I don’t think they should be considered silent letters. They are usually used in combination with other letters, and change the meaning or sound of that other letter. This happens in many languages. Hebrew, for example, has a whole set of diacritical marks that represent vowels. If I understood it correctly, they don’t have any characters for vowels, just these marks that tell you how to pronounce the consonants. This may have been an older system which is now being replaced by a system that includes vowels. Someone should correct me if I’ve got it wrong.

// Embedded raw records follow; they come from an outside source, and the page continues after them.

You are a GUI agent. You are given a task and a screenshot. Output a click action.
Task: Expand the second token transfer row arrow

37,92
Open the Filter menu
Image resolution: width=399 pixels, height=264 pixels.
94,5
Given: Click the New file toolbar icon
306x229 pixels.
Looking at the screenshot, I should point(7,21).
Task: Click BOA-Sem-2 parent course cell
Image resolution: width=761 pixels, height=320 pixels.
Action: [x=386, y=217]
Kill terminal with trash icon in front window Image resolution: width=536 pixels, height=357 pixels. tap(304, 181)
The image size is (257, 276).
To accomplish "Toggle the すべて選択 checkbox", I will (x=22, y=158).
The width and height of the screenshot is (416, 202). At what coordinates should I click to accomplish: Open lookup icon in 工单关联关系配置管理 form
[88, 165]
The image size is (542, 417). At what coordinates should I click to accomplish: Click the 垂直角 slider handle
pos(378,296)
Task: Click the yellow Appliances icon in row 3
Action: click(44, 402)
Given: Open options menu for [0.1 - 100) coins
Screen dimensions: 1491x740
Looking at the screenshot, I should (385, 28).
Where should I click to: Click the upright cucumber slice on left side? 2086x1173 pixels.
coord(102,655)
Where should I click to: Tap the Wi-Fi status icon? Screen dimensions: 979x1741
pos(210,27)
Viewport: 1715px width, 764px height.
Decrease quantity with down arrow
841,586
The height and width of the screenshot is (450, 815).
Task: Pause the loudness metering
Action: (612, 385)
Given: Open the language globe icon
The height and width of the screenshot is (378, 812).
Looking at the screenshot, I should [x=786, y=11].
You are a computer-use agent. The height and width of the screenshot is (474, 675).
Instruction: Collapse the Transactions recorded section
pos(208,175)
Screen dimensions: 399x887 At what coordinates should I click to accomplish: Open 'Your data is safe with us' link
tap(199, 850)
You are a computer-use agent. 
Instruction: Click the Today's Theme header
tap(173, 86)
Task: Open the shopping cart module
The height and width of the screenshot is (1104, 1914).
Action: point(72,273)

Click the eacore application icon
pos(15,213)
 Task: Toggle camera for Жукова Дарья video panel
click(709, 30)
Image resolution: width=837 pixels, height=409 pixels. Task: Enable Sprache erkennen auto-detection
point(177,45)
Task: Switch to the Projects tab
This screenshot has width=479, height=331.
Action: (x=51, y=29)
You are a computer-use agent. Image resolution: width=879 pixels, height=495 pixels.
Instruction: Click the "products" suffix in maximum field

In spoken language, you can hear the differences in pronunciation that give you clues as to meaning. Written language doesn’t have sound, so it depends on visual clues. In English, we use letters that have other uses to modify other letters. It’s more efficient that way. We could have additional characters that serve as modifiers, but then our alphabet would expand and become more unwieldy.
I think there are silent letters that don’t serve a pronunciation purpose any more. However, they do serve to enhance meaning, because they are clues as to the derivation of the word. “Debt,” for example seems like it should be a shortened version of “debit.” “Pneumonia” is based on pneuma, or breath—a Greek root that, if you know it, can help you with any number of other words (pneumatic, pneumococcus).
In Greek, genomos means earth-dweller. Thus gnome tells us something about its roots. The kn cluster comes from Old English, where it was pronounced. It has not yet been removed as some other silent letters have, and as @gemiwing said, it is a visual clue that we are dealing with different words. Although we deal with a few other words that are spelled the same but mean different things just fine.